__Records for the exercise__:
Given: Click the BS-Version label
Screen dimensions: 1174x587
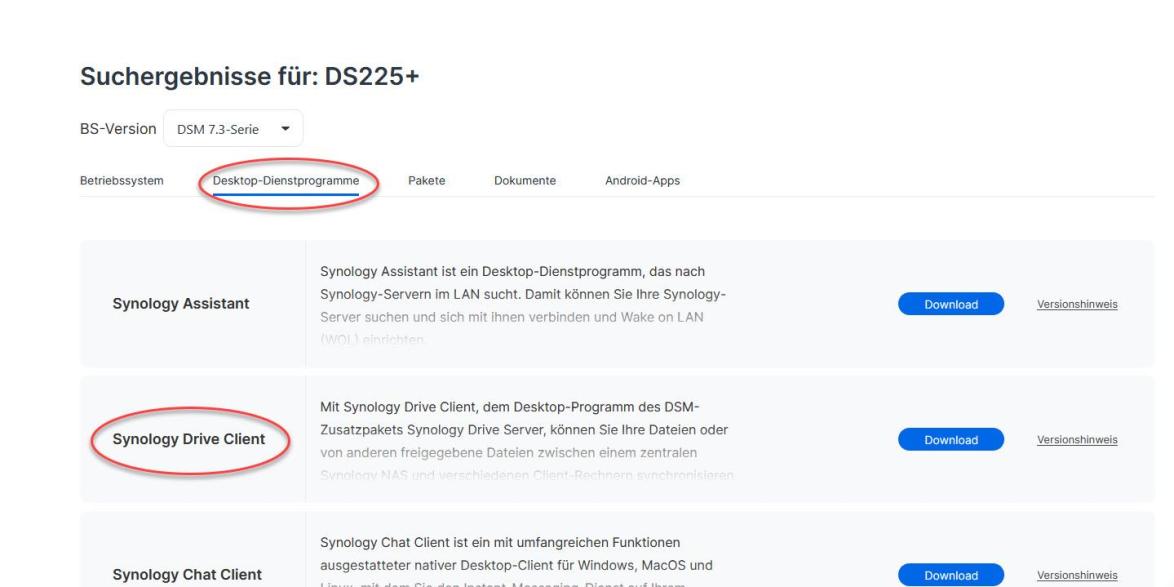Looking at the screenshot, I should coord(117,130).
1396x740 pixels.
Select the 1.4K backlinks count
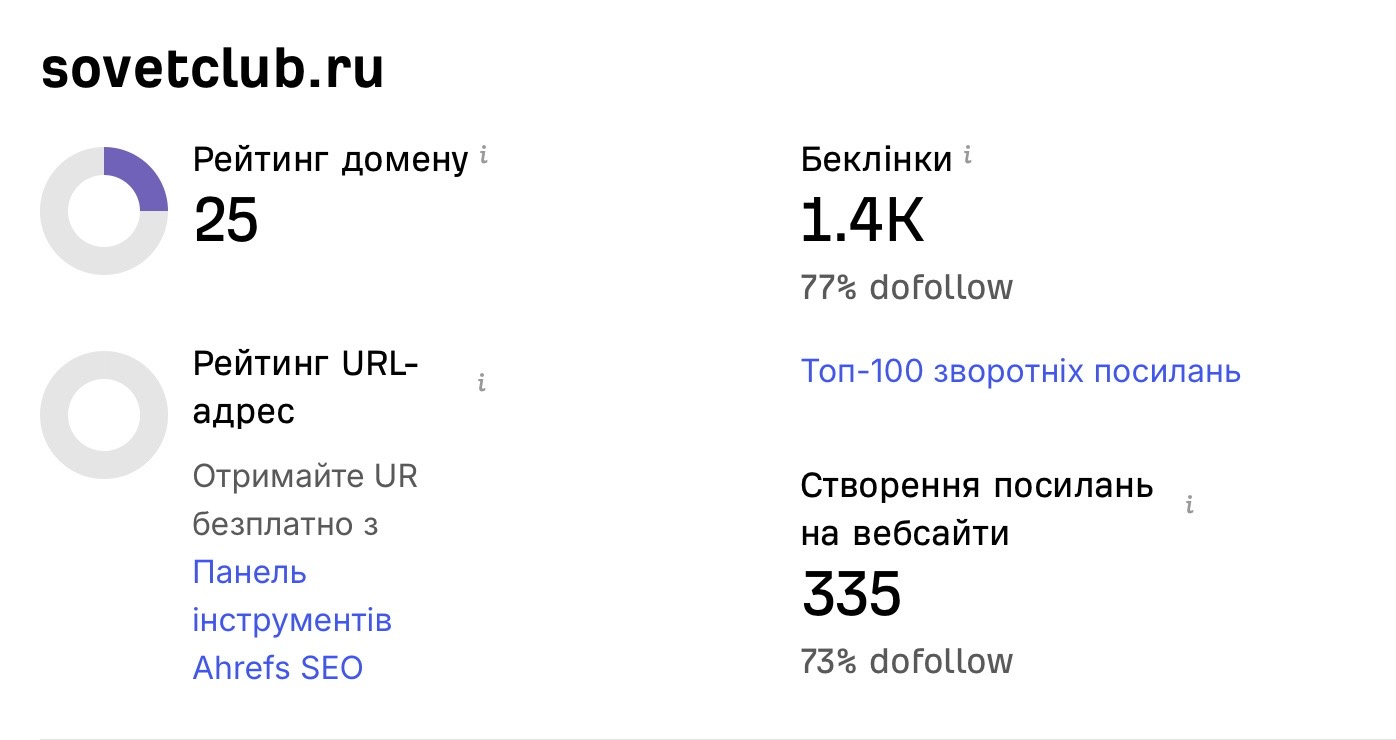(x=862, y=222)
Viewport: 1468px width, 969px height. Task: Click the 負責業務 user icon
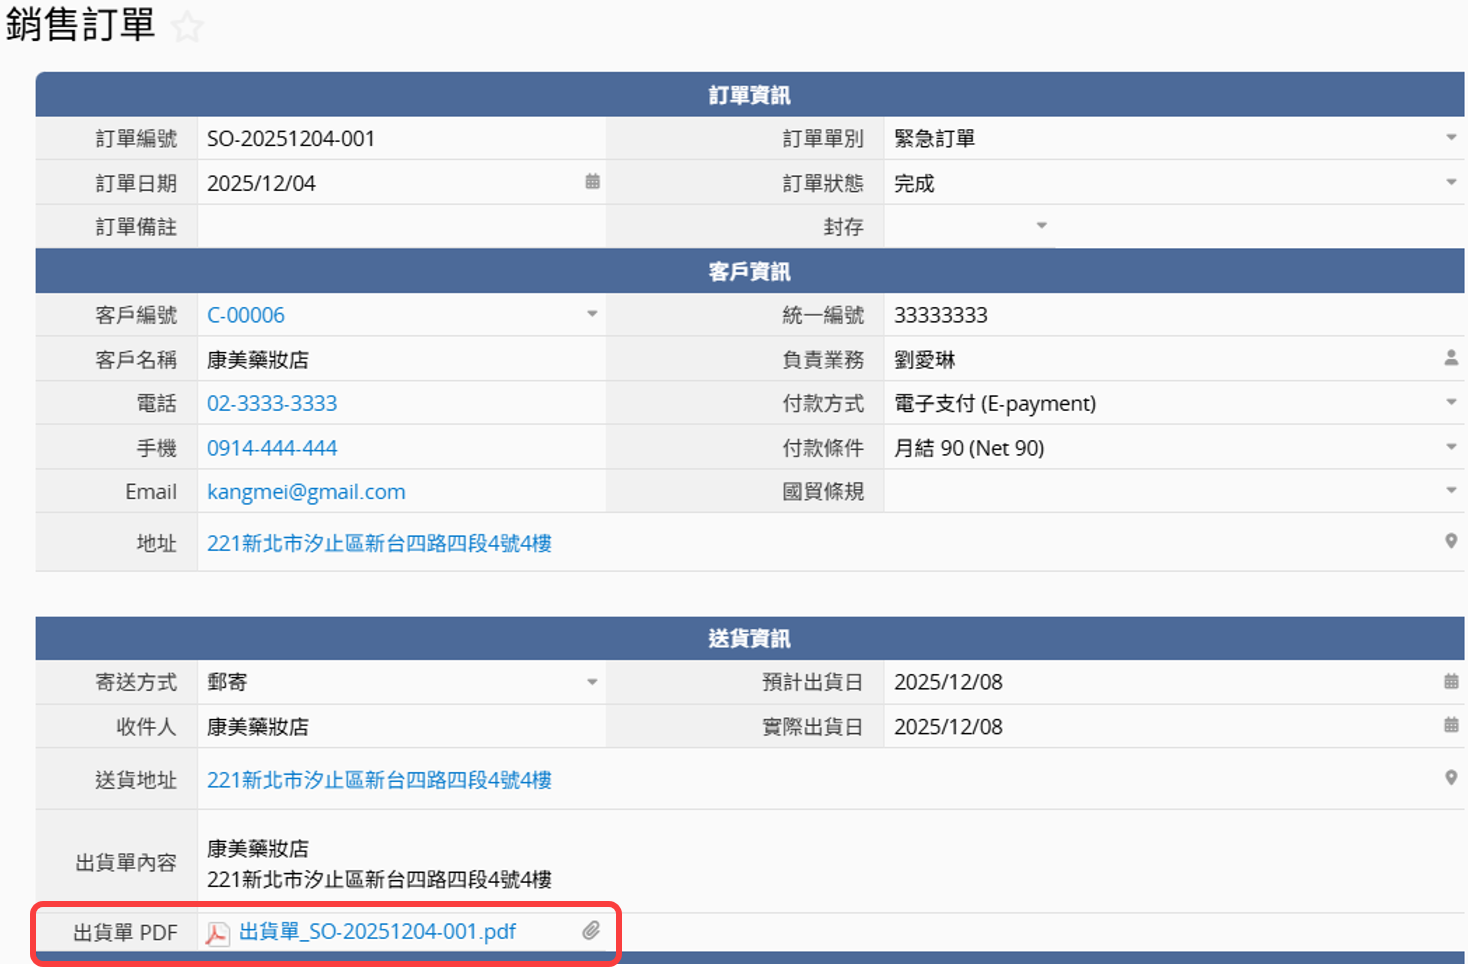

__What needs to be done__:
From the material above, copy everything exactly but the pictures.

__Response box__:
Given: Click the BS-Version label
Screen dimensions: 1174x587
Looking at the screenshot, I should coord(117,130).
1396x740 pixels.
Select the 1.4K backlinks count
(x=862, y=222)
Viewport: 1468px width, 969px height. Task: Click the 負責業務 user icon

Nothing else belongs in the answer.